WORK INSTRUCTION: Transcribe, word for word, only the lines from the one containing "Task: Click the red 置顶 pinned badge" through the end of the material below. Pictures stay out.

THE INPUT:
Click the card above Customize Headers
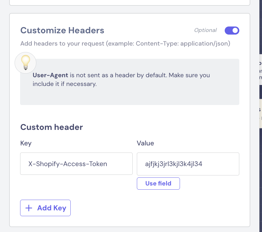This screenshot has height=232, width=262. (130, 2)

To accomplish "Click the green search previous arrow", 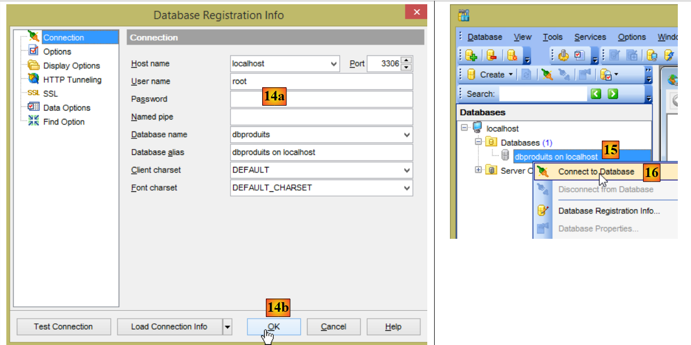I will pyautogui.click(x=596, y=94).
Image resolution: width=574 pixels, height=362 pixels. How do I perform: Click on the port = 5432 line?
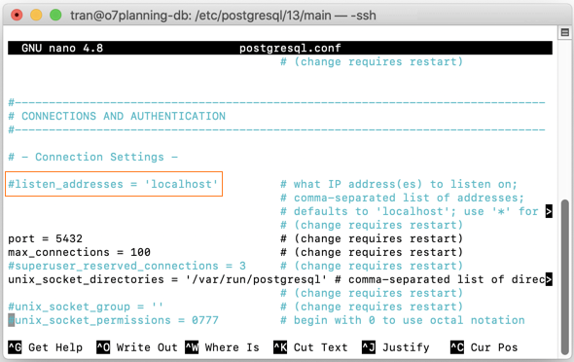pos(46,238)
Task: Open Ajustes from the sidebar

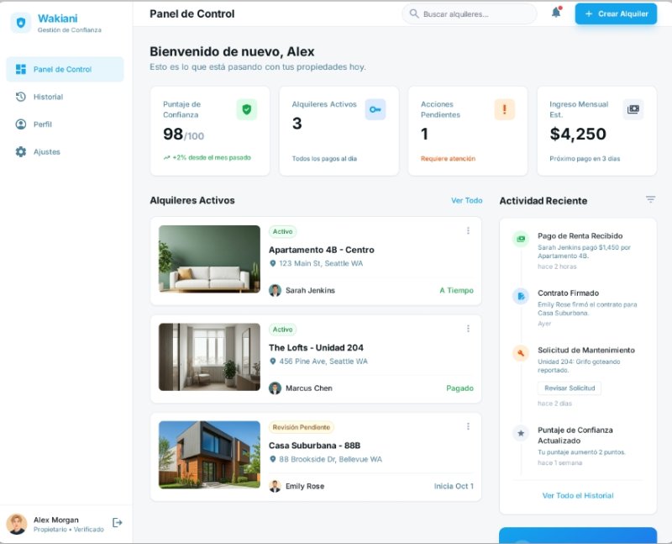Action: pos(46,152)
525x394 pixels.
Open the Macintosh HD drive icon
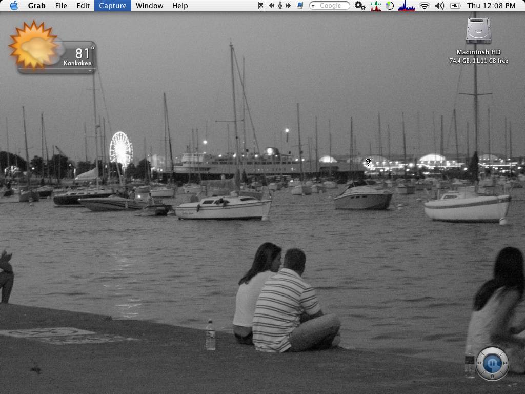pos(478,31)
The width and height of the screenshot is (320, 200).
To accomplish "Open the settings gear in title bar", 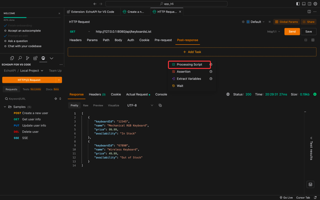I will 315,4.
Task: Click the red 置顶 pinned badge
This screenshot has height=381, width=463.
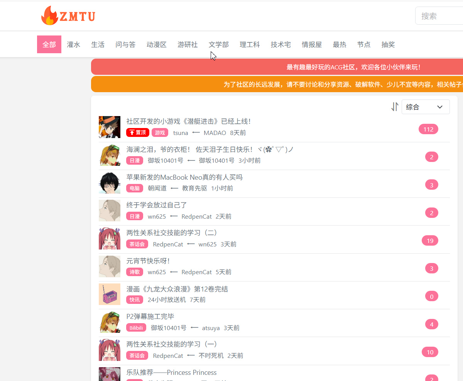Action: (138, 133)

COMPLETED TASK:
Task: Click the red 置顶 pinned badge
This screenshot has height=381, width=463.
Action: (138, 133)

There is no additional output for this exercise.